Labour leader Ed Miliband said the once-lauded banking sector has fallen into disrepute, claiming that over the last 20 years the word "banker" has gone from a compliment "to a gross insult."
The British public "will not tolerate anything less than a full, independent and open inquiry" that will investigate every part of the industry, he said during a speech at the left-wing Fabian Society think tank.
U.S. and British agencies on Wednesday imposed fines totaling $453 million on Barclays for submitting false data used in setting the London interbank offer rate (LIBOR), a key market index, between 2005 and 2009, to make its financial position appear stronger.
U.S. and British investigators say the employees of Barclays—and possibly those of other major international banks—clearly knew it was wrong to manipulate the London interbank office rate. The scandal has added fuel to public anger at the banking industry, whose executives face mounting accusations of being overpaid and unethical, and politicians from across the political spectrum were taking on the industry with tough language.
Business Secretary Vince Cable, a member of the Liberal Democrats, the junior partner to the Conservatives in Britain's coalition government, described the country's financial sector as "a massive cesspit."
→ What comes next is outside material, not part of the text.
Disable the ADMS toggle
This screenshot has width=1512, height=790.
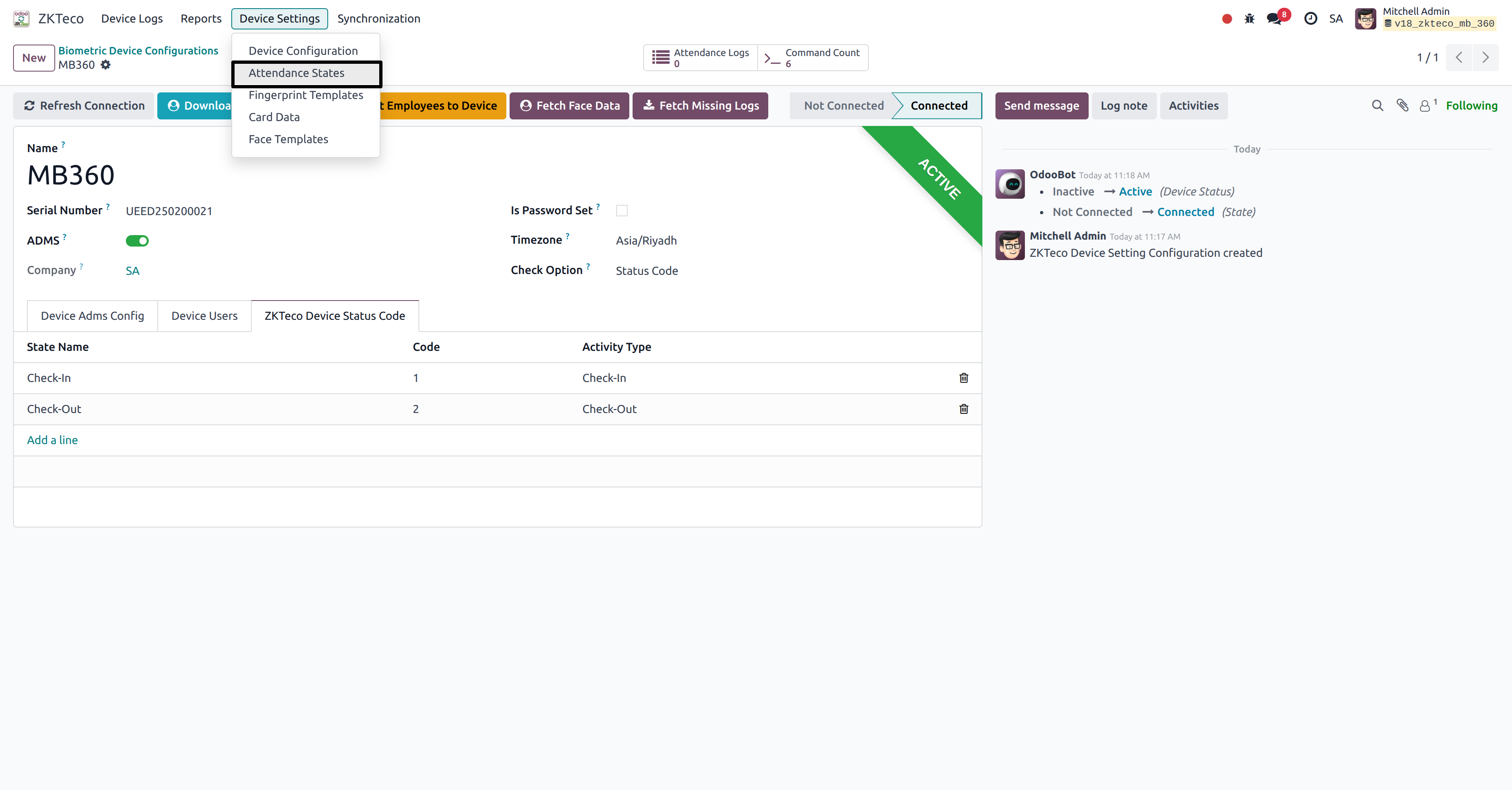point(137,240)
Justice Secretary Ken Clarke, a Conservative, said bankers who commit financial crimes must be brought to trial, telling the BBC that he suspected "financial crime is easier to get away with in this country than practically any other sort of crime."
The Royal Bank of Scotland, one of the banks that was bailed out by taxpayer money in the 2008 financial crisis, has also said it was being investigated for a similar scam. Britain's main financial regulator, the Financial Services Authority, uncovered serious failings in the way complex financial products have been sold to small businesses.
The British government bought up large chunks of the country's banking system after it ran into major financial difficulties during the 2008 credit crunch. Royal Bank of Scotland and Lloyds Banking Group were two of banks that had to be rescued. Barclays did not need a public bailout at the time.